In 2016, the International Union for Conservation of Nature’s Species Survival Commission published a report outlining ground rules for creating proxy species. “Proxy is used here to mean a substitute that in some sense (eg, phenotypically, behaviorally, ecologically) would represent a different entity—the extinct form,” the commission said, adding that “Proxy is preferred over facsimile, which is the creation of an exact copy.”
De-extinction is somewhat of a misnomer, as this process, if successful, would yield science’s best analogue for an extinct creature, not the creature itself as it existed in the past. De-extinction methods generally rely on the use of a living being’s genetics in the resurrection process. This means that any 21st century mammoth will have at least some modern elephant DNA, and any emerging thylacine will be produced from the genome and egg of a related species.
According to National Geographic, Colossal intends to produce its proxy mammoth from an artificial womb rather than using an endangered Asian elephant.
What’s more, behavioral traits of an animal are impossible to extrapolate from a genome alone. How will we know if the mammoth we produce actually behaves as the originals did? Fortunately, there is video of thylacines, but other details of the animal—such as the circumstances that may have elicited one of its trademark double-yip vocalizations, of which there are no recordings—are lost.
A good reference for the colossal work is a paper published last year in Current Biology, in which a team of geneticists developed a proof-of-principle model for the revival of the Christmas Island rat, a species which is closely related to the extant Norway brown rat.
The team was confident that they could reproduce aspects of the extinct rat where areas of the two animals’ genomes largely overlapped; namely genes involving keratin and details such as fur color and the shape of its ears. But genes related to the extinct rat’s sense of smell (its sense of smell) and its immune responses had little effect in the genome of the living Norway rat. So if the team wanted to bring the rat back in some form, it would need a faked immune response and olfactory system.

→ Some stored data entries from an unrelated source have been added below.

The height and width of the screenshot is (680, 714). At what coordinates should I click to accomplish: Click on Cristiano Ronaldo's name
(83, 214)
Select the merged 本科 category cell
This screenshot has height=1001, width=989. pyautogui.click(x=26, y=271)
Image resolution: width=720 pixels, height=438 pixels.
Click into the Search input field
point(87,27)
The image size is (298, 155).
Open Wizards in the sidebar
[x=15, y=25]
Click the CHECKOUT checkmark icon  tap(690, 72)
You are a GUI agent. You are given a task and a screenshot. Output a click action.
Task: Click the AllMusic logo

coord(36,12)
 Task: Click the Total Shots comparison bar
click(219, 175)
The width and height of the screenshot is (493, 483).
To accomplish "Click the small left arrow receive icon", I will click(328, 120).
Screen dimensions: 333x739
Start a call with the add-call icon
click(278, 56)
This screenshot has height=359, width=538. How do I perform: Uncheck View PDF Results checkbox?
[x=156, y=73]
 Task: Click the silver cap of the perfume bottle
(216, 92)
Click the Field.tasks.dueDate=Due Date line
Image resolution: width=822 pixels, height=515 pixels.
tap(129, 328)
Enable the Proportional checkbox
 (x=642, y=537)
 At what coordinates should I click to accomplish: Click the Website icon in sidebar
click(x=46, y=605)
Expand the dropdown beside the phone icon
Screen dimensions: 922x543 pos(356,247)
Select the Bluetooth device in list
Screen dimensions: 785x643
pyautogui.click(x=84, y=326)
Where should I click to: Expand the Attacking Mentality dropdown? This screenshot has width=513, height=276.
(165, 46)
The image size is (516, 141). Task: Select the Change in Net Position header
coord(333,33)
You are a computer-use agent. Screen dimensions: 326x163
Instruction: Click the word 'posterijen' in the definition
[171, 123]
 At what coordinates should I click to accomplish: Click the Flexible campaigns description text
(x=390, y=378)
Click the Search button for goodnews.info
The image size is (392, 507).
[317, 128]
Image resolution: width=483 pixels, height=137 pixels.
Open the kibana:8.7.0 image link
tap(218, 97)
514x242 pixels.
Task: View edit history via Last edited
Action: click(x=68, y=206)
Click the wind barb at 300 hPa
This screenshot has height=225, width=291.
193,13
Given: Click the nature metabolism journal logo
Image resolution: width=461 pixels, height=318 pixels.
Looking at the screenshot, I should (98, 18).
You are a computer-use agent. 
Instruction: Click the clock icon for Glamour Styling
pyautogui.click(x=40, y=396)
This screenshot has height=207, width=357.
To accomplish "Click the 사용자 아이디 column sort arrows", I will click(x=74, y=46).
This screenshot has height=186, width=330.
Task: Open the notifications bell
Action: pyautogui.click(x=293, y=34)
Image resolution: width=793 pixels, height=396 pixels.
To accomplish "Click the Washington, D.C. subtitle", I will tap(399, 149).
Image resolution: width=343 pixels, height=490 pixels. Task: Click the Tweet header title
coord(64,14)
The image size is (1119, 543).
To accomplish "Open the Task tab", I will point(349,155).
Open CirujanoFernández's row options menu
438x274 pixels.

Similarly, it would be difficult to know whether a proxy thylacine, dodo or mammoth behaves as a bonafide version of the animal might have behaved. Many animal behaviors are learned from parents, but a resurrected mammoth will be alone in the world.
The current plan for the thylacine is to plant the nucleus of a “Thilacine-like cell” into the egg of a genetically engineered Dasyurid egg. Dasyurides are a group of marsupials that includes quolls that the Colossal team deemed best suited for a thylacine redux. The host Dasyurid’s genome would be engineered to make it more “Tylacine-like,” according to Colossal’s website.
Whether or not proxy species are actually produced by startups like Colossal, genetics research done in the name of creating them can help us better understand the relationships between species and how to protect living things from threats like disease.
Better understanding of species – extinct and extant – at a genetic level is a good thing. How that technology is used, and by whom, is an issue that needs to be handled carefully.